Now, let us recall AMD’s having recently announced the new HyperTransport standard, version 2.0. Its distinguishable features are support of compatibility with the PCI Express (that’s reasonable since the industry will surely embrace the new peripheral bus – the PCI is not enough for many modern devices) and new speeds. The maximum speed looks most curious: 22.4GB/s! Once again we have a strange coincidence? Well, let’s not be paranoid. Current systems use a 16-bit-wide bus with a twice lower speed and that’s enough for a two-processor machine – it becomes quite flat for the OS with respect to the access times to the processor’s own and the other processor’s memory.

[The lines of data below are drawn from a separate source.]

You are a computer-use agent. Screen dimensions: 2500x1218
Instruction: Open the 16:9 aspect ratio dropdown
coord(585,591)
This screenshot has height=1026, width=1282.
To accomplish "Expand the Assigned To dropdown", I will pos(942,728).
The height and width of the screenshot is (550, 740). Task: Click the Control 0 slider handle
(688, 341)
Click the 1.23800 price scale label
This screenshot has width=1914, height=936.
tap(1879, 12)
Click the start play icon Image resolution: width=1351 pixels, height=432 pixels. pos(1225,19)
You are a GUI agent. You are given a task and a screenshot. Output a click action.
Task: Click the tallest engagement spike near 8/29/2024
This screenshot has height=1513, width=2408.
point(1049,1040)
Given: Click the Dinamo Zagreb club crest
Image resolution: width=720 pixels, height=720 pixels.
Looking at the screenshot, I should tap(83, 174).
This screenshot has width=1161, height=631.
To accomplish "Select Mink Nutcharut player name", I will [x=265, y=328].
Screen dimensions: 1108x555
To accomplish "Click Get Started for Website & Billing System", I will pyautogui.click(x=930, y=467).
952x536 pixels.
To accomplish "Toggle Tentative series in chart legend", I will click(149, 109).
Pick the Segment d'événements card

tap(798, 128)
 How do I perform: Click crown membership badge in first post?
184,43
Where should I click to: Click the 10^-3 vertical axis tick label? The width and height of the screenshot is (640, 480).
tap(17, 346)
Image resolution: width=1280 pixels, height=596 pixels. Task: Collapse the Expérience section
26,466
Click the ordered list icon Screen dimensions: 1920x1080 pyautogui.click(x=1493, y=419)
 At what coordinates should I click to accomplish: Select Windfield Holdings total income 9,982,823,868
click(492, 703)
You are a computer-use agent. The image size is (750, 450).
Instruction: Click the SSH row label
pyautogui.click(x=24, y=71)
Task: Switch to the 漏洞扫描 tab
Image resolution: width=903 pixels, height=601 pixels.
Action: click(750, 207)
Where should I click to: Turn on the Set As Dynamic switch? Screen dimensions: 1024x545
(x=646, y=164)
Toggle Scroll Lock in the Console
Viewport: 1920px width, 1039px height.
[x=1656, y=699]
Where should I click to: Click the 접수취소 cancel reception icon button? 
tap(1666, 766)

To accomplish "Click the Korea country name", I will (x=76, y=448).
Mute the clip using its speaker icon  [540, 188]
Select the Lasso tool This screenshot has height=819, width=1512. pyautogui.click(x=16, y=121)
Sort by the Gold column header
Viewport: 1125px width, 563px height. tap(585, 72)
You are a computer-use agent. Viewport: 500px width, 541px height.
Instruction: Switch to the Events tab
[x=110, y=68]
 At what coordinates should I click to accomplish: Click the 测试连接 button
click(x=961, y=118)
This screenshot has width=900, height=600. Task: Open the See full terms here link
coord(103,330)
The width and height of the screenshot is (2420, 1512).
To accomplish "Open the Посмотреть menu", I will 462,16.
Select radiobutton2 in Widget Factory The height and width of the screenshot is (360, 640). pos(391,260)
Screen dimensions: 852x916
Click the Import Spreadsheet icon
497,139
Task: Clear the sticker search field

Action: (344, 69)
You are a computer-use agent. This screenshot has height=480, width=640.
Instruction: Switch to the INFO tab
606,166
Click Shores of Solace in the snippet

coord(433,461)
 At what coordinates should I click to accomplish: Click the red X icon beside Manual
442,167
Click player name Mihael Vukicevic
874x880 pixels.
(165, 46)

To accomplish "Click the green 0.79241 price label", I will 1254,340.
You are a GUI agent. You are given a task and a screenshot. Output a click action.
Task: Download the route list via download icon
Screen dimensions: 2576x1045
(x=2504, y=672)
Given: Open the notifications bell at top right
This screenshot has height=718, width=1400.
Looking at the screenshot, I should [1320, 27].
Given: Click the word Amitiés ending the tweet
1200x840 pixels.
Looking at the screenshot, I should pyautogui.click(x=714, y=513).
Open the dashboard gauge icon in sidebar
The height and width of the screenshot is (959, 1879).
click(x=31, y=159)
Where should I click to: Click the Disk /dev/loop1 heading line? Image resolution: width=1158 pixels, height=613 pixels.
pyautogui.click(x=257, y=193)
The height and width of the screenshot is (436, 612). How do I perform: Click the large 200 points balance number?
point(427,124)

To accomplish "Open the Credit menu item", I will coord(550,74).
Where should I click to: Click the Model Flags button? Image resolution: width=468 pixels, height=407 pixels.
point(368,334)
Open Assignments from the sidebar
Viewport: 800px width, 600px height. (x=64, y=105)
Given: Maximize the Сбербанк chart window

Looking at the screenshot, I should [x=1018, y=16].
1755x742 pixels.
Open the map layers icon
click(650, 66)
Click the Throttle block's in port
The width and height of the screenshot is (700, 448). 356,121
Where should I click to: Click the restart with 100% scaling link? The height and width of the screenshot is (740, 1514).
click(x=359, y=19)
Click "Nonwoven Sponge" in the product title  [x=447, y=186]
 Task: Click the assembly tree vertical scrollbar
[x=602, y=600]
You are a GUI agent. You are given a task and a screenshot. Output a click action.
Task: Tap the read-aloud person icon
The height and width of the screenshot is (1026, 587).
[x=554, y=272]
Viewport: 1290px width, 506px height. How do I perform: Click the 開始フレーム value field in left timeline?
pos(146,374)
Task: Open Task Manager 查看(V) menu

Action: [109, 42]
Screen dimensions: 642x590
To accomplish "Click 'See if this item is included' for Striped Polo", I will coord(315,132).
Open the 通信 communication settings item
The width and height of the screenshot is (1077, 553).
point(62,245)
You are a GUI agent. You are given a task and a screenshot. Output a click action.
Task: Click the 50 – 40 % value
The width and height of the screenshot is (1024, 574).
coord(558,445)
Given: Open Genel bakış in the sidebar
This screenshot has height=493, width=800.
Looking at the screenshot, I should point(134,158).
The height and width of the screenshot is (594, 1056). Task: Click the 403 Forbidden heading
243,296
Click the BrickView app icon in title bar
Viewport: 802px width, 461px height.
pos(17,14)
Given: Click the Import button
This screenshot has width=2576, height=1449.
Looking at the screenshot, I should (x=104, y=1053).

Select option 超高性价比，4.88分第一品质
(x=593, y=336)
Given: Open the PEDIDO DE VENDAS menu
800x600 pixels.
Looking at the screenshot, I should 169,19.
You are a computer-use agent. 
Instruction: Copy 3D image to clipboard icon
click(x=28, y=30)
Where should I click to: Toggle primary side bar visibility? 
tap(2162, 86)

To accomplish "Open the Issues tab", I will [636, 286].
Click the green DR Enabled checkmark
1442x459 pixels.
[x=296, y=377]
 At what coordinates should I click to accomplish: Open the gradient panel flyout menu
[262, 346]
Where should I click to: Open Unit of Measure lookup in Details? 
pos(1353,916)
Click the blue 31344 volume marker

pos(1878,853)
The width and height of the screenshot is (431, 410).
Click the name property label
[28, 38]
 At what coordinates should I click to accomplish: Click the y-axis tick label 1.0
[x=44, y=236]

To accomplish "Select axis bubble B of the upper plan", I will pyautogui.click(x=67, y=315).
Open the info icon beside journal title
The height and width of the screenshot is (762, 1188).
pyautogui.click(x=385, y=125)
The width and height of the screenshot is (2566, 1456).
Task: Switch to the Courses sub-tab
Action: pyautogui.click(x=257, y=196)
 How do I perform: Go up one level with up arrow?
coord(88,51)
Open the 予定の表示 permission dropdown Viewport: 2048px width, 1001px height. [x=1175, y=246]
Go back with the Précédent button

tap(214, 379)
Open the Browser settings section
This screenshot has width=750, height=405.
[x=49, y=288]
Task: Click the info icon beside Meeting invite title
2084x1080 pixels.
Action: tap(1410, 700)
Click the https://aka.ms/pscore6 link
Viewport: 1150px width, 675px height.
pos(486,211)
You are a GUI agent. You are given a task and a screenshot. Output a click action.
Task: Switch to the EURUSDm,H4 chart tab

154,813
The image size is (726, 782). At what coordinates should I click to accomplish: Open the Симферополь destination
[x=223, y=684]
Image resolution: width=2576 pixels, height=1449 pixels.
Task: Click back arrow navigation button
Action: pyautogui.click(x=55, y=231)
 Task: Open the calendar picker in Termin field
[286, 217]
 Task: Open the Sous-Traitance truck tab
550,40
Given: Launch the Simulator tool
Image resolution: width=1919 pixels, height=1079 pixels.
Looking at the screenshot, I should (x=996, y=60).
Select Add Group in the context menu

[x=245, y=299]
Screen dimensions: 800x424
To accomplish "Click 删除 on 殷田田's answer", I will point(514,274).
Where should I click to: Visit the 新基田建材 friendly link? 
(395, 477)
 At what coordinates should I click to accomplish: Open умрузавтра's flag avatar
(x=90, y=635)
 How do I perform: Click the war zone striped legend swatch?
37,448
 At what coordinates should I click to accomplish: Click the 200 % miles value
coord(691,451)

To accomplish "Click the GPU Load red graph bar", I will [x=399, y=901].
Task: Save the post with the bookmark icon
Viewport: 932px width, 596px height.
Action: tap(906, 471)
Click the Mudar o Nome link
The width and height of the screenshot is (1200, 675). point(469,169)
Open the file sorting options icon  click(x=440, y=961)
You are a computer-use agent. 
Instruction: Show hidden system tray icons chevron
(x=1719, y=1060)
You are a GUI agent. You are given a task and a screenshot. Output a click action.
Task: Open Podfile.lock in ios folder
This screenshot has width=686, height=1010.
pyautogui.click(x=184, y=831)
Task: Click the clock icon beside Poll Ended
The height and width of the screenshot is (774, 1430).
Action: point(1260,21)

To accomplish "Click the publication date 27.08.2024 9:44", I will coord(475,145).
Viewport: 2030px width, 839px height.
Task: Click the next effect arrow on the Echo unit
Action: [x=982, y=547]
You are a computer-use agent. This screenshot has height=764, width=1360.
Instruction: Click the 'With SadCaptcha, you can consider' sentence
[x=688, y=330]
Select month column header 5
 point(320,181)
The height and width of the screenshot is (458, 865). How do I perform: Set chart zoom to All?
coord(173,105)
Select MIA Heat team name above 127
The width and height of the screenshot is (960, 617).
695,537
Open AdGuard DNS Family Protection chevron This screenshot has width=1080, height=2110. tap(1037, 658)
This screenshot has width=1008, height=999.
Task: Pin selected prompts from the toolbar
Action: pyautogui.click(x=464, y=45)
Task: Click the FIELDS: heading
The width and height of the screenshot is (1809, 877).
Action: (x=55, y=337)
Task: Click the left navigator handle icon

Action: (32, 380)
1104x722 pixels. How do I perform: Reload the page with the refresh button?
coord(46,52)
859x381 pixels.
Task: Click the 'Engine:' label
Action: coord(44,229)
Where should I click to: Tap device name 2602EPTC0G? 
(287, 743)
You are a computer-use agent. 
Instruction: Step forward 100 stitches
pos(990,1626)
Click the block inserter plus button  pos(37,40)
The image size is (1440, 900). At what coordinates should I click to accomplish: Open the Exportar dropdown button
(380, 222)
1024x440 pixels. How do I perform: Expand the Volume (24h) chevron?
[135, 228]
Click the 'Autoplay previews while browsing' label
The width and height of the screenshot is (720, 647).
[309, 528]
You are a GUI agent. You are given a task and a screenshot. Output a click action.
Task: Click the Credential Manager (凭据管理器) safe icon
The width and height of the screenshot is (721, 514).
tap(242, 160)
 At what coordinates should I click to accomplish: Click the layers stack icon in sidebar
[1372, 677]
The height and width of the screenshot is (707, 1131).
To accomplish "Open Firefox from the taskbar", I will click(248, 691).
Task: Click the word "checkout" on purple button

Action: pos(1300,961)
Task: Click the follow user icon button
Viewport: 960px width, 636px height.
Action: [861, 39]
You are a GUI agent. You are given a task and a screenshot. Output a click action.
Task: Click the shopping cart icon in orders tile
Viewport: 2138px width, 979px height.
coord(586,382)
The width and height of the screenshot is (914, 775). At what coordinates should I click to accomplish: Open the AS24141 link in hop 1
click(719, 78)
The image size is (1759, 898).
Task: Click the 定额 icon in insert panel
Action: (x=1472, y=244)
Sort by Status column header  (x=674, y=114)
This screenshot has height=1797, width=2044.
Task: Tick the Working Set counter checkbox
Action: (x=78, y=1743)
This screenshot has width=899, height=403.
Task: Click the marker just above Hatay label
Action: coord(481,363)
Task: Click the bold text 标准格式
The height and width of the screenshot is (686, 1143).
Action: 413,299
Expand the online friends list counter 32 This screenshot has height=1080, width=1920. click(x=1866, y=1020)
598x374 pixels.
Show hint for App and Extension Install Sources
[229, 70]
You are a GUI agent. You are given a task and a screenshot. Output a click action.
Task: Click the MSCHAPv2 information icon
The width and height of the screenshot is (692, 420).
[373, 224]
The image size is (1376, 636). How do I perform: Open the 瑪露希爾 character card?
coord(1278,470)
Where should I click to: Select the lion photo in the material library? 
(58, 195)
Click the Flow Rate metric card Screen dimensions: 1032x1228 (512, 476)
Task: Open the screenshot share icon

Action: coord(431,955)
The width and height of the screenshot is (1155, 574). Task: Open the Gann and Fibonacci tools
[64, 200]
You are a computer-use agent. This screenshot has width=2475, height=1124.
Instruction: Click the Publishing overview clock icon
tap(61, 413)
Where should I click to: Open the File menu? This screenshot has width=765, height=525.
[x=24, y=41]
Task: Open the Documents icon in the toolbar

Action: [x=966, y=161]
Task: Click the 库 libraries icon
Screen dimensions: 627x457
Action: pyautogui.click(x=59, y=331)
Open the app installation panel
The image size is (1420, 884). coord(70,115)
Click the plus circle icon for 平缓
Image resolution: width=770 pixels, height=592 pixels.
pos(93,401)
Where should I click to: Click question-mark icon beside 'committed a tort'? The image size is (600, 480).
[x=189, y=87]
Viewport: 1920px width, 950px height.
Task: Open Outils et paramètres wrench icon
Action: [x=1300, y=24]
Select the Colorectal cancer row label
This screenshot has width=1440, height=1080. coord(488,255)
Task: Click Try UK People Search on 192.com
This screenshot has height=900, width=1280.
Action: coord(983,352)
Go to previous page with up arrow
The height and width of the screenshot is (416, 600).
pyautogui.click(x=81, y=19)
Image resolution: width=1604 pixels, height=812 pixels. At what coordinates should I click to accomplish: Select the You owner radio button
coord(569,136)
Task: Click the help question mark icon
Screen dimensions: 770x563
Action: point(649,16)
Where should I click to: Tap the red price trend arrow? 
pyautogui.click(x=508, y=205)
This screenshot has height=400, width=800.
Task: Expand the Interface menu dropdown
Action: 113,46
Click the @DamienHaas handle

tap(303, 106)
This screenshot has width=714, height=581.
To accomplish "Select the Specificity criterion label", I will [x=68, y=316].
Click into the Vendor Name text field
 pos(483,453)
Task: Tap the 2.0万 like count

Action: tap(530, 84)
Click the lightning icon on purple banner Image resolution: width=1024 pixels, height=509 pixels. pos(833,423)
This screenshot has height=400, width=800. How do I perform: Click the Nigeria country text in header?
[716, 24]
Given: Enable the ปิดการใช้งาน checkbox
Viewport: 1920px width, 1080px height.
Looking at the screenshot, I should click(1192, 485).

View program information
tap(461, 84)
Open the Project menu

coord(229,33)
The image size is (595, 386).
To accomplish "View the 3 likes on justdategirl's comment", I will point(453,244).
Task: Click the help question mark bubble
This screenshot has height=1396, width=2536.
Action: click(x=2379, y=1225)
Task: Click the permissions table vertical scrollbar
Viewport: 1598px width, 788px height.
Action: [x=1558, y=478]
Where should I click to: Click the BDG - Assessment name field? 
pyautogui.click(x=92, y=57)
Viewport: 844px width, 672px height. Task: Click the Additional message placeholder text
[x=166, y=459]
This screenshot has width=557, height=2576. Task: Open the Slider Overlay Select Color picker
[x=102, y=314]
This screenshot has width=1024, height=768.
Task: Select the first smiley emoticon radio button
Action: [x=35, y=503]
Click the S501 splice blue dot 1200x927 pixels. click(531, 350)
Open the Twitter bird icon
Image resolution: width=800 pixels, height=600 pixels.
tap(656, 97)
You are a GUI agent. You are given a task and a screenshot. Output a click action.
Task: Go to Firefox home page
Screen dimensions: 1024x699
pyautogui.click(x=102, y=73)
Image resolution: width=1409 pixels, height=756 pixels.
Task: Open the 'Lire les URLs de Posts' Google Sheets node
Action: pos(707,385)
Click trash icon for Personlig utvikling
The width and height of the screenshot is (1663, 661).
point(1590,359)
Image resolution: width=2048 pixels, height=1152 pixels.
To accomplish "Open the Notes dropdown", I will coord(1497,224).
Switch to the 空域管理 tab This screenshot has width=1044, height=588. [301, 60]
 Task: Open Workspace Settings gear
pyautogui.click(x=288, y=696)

It’s probable that AMD will build an etalon system around the new bus version (this would be most interesting for four- and eight-processor systems) – the performance growth will cover the cost of its development. This also will require that the new version of the HyperTransport bus is supported by processors. I won’t be surprised to find that one of the next steppings of the Opteron (Athlon 64) has an undocumented support of this bus. This support may even have been already included into the recently released CG stepping.
Anyway, this is rather a distant future, while now we’re going to see a trivial but so pleasant acceleration of the HyperTransport to 1GHz. This fact is nice as it is, but the first generation of Opteron-supporting mainboards is surely not intended for any acceleration of the HyperTransport. This problem may have a solution like BIOS upgrade – specific situation will depend on the manufacturer of the clock and the “reliability reserve” of the bus wiring on the PCB. I think that the platforms were originally designed with some reserve for the bus to be noise-tolerant. However, we can’t deny or accept this supposition. By the way, if the base frequency remains the same, it’ll be easier – it shouldn’t be a problem to change the multiplier coefficient. For example, one of the first Opteron-supporting mainboards from Arima already supports this bus frequency.
Let’s summarize: introduction of a faster bus brings huge dividends, both technological and marketing. The lifecycle of the platform will be longer due to its better characteristics. The acceleration of the HyperTransport bus has been rumored by various news agencies recently – there is no smoke without a fire.